IPO activity typically slows down in bear markets. This time, the credit crisis is making investors even more reluctant to support a traditionally high-risk market.

Year to date, 43 IPOs have been completed, compared with 172 at the same time in 2007, according to Renaissance Capital’s IPOHome.com.

What’s more, 69 companies have withdrawn or postponed their offerings, compared with 13 in the 2007 period.

However, the pipeline of potential deals remains strong. “Filing activity has been abnormally high relative to the level of successful IPOs,” write IPOHome.com analysts in a recent research report, “supporting a deal backlog much larger than it was as the bottom of the 2001 to 2003 IPO drought.”

As of Aug. 28, there were 129 companies, excluding special-purpose acquisition companies, or SPACs, in the pipeline.

The high number may be due to the credit crisis.

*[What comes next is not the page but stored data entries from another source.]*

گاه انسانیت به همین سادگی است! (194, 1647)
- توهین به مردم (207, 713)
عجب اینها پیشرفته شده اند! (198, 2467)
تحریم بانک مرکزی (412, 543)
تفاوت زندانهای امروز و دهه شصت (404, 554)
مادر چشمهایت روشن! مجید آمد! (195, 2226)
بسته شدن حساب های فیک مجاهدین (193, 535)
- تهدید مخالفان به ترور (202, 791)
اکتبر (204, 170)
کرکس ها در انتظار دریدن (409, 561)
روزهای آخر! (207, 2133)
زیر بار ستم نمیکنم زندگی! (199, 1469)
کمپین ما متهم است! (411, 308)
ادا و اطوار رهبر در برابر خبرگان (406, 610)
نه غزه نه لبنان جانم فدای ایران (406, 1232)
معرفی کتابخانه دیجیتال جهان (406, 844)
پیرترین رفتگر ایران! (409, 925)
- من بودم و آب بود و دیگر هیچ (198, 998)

As more companies have difficulty securing new loans, they are turning to the equity market for capital.

“It is unlikely that filings will continue at their current pace unless pricing activity shows signs of life,” the report says.

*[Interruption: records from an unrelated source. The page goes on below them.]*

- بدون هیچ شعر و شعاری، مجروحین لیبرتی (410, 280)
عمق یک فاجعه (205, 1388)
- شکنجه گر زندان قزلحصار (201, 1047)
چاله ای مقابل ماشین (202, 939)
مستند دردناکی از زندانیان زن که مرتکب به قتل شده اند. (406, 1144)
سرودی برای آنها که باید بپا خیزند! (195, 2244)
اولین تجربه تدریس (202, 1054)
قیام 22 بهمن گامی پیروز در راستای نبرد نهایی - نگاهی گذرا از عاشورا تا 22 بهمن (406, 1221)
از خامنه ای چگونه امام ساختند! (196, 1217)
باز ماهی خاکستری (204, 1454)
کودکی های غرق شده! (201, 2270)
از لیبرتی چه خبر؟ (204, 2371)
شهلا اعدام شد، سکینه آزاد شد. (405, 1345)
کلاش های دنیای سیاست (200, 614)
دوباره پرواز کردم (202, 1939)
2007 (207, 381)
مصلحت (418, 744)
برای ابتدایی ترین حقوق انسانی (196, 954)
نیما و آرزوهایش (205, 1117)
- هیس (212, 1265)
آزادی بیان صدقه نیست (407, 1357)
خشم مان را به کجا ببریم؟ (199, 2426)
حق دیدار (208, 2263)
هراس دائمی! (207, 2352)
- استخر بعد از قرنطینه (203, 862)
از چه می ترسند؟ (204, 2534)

“We could be in store for a pipeline shakeout much like in 2001, when 149 deals were withdrawn, though many of these were smaller Internet companies that missed the boom.”

If market conditions were to improve, however, the heavy backlog creates the potential for a buyer’s market.

“Toward the end of the last recession, it was a great time to be a selective buyer in the IPO market,” says Sam Snyder, senior research analyst at Renaissance Capital.